Eu teria outras restrições, mas podem ser consideradas de natureza semântica. Chamar a Lava Jato de “revolução”? Esquecendo o subproduto ou efeito colateral da Lava Jato que é o movimento da “lavajatice” (ou “lavajatismo”, se o colocarem na categoria de mais um “ismo”) e o que isso representou e representa como movimento político que trouxe o bolsonarismo? Mas para o Presidente Bolsonaro a Lava Jato e o “lavajatismo” já deu o que tinha que dar, seu “lavajatismo” parou no filho mais velho, cujo “problema” se resolveu por enquanto, e ele próprio está agora enredado no intento de enfraquecer órgãos de fiscalização.
O Presidente da República não tem condições de desafiar a maioria expressiva do Congresso com um veto. Certamente os deputados já viram as últimas pesquisas de opinião. Haverão de encontrar algum arranjo conciliatório, o Presidente e o Congresso, para evitar que um veto do Presidente não seja simplesmente derrubado pelo Congresso.
Caríssima Helga,
Em seu comentário ao nosso editorial, você faz uma verdadeira diatribe
contra ele, contra a Operação Lava Jato, o juiz Sérgio Moro, e os jovens
procuradores da República que a promovem. Confesso que não reconheci,
nesse texto, a elegante e profícua analista de política internacional que
tem enriquecido as nossas edições. O que pode explicar postura tão
passional e agressiva? Não me cabe investigar. Mas me sinto no dever de
arriscar uma refutação, ponto por ponto, da sua catilinária.
1) Não é exatamente o STF que luta para “desmontar” a Lava Jato, mas
um grupo de cinco ministros, de todos conhecidos, que servem
basicamente aos seus padrinhos políticos: Lewandowski, Marco
Aurélio, Gilmar, Alexandre de Morais e Toffoli. E suas motivações
são óbvias. Mas ainda não conseguiram.
2) A aprovação da Lei de Abuso de Autoridades na Câmara prova
apenas que muitos são os políticos “com rabo preso” (com perdão
pela vulgaridade), de vários partidos, empenhados em escapar da
sanha demolidora dos “jovens turcos”, intimidando Judiciário e
MPF. A manobra já vinha sendo gestada há alguns anos, e agora
lhes pareceu ser o momento propício para a sua deflagração.
3) É claro que a LAA não fere a Constituição. Mas é inócua, em alguns
casos, redundante em outros, e sua “mens legis” é inibir a ação da
Justiça e empoderar investigados e criminosos contra ela,
invertendo valores tradicionalmente reconhecidos. Agora são estes
que vão processar juízes e promotores por situações de avaliação
claramente subjetiva. No caso de “abusos” do STF, quem os iria
julgar? Fosse isso possível, o ministro Lewandowski estaria
condenado, por sua clara violação do espírito e da letra da lei
(“perda do mandato COM suspensão dos direitos políticos…”), no
julgamento do impeachment da presidente Dilma Roussef, ao
“fatiar” a punição.

───

Por favor, diga: quais são os cinco ministros que, segundo o trecho sobre a Lava Jato, lutam para “desmontar” a operação? Os registros não têm nenhum papel nesta atividade.

• Material extraído:

───

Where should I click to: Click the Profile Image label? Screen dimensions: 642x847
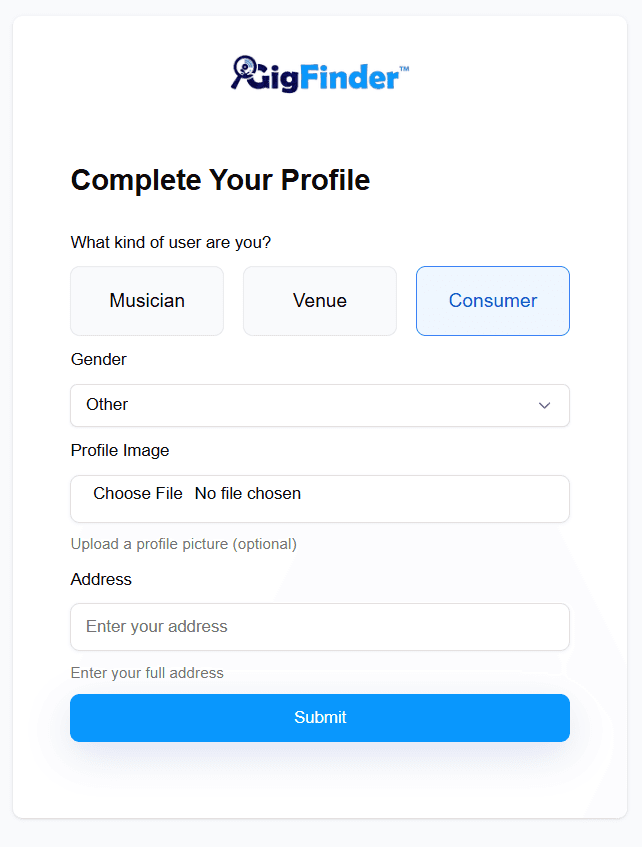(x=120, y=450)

───

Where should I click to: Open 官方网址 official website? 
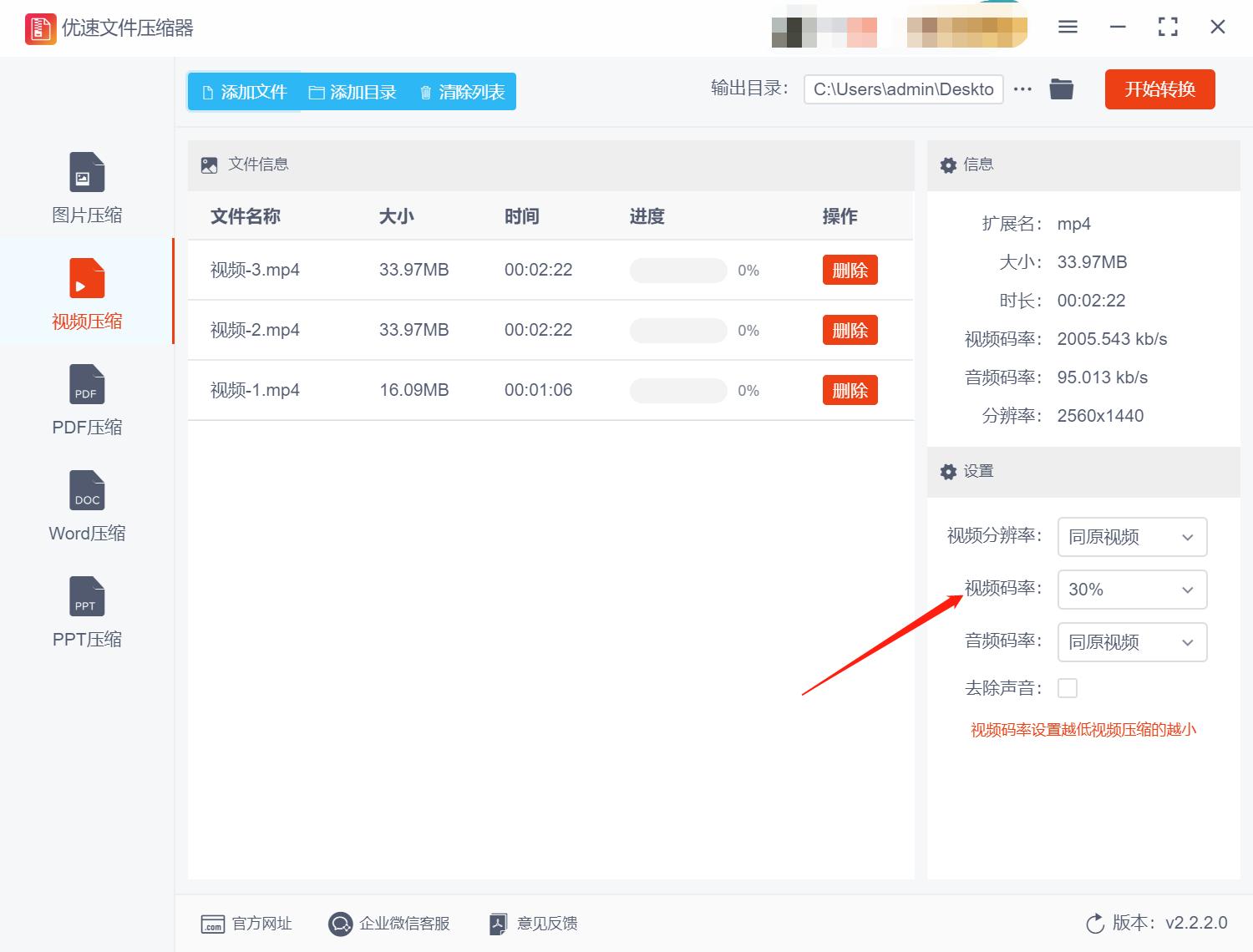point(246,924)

───

• Resposta da tarefa:
Lewandowski, Marco Aurélio, Gilmar, Alexandre de Morais e Toffoli.